REQUIRED ACTION » The reply should be an exact transcription of every record.

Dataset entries
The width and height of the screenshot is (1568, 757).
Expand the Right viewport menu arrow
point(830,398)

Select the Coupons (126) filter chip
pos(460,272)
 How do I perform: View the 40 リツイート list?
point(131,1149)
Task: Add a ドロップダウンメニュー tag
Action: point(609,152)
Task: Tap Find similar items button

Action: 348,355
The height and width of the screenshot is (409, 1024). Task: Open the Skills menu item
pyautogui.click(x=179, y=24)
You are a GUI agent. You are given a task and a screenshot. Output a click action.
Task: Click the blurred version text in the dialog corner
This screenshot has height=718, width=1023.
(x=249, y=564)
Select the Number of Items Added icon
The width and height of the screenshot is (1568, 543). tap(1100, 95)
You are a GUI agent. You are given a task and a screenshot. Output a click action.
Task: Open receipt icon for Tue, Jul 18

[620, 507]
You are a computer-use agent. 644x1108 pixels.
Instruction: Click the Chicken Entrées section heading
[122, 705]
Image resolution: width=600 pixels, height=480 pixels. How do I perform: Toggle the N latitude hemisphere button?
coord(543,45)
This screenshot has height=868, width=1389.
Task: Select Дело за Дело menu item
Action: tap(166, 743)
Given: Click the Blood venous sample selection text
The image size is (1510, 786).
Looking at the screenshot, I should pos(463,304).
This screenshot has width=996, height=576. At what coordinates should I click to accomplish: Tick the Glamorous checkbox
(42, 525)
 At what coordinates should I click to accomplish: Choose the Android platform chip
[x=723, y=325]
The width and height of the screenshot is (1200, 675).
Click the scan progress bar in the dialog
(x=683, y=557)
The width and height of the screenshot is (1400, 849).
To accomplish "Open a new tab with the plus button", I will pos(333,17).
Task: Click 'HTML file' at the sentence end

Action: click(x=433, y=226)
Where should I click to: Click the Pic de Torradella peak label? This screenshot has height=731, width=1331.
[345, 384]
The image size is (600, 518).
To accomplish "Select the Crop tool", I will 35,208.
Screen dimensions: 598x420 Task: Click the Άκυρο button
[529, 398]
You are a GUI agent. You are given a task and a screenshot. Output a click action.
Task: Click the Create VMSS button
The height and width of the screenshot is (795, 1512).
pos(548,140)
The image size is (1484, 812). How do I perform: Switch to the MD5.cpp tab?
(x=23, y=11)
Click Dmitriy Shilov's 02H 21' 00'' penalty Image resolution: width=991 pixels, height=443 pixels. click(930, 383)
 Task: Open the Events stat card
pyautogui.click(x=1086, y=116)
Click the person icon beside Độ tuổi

EXERCISE ANSWER »
The width and height of the screenshot is (1568, 757).
Expand the Right viewport menu arrow
point(830,398)

Select the Coupons (126) filter chip
pos(460,272)
 How do I perform: View the 40 リツイート list?
point(131,1149)
Task: Add a ドロップダウンメニュー tag
Action: point(609,152)
Task: Tap Find similar items button

Action: 348,355
The height and width of the screenshot is (409, 1024). Task: Open the Skills menu item
pyautogui.click(x=179, y=24)
You are a GUI agent. You are given a task and a screenshot. Output a click action.
Task: Click the blurred version text in the dialog corner
This screenshot has height=718, width=1023.
(x=249, y=564)
Select the Number of Items Added icon
The width and height of the screenshot is (1568, 543). tap(1100, 95)
You are a GUI agent. You are given a task and a screenshot. Output a click action.
Task: Open receipt icon for Tue, Jul 18

[620, 507]
You are a computer-use agent. 644x1108 pixels.
Instruction: Click the Chicken Entrées section heading
[122, 705]
Image resolution: width=600 pixels, height=480 pixels. How do I perform: Toggle the N latitude hemisphere button?
coord(543,45)
This screenshot has height=868, width=1389.
Task: Select Дело за Дело menu item
Action: tap(166, 743)
Given: Click the Blood venous sample selection text
The image size is (1510, 786).
Looking at the screenshot, I should pos(463,304).
This screenshot has width=996, height=576. At what coordinates should I click to accomplish: Tick the Glamorous checkbox
(42, 525)
 At what coordinates should I click to accomplish: Choose the Android platform chip
[x=723, y=325]
The width and height of the screenshot is (1200, 675).
Click the scan progress bar in the dialog
(x=683, y=557)
The width and height of the screenshot is (1400, 849).
To accomplish "Open a new tab with the plus button", I will pos(333,17).
Task: Click 'HTML file' at the sentence end

Action: click(x=433, y=226)
Where should I click to: Click the Pic de Torradella peak label? This screenshot has height=731, width=1331.
[345, 384]
The image size is (600, 518).
To accomplish "Select the Crop tool", I will 35,208.
Screen dimensions: 598x420 Task: Click the Άκυρο button
[529, 398]
You are a GUI agent. You are given a task and a screenshot. Output a click action.
Task: Click the Create VMSS button
The height and width of the screenshot is (795, 1512).
pos(548,140)
The image size is (1484, 812). How do I perform: Switch to the MD5.cpp tab?
(x=23, y=11)
Click Dmitriy Shilov's 02H 21' 00'' penalty Image resolution: width=991 pixels, height=443 pixels. click(930, 383)
 Task: Open the Events stat card
pyautogui.click(x=1086, y=116)
Click the person icon beside Độ tuổi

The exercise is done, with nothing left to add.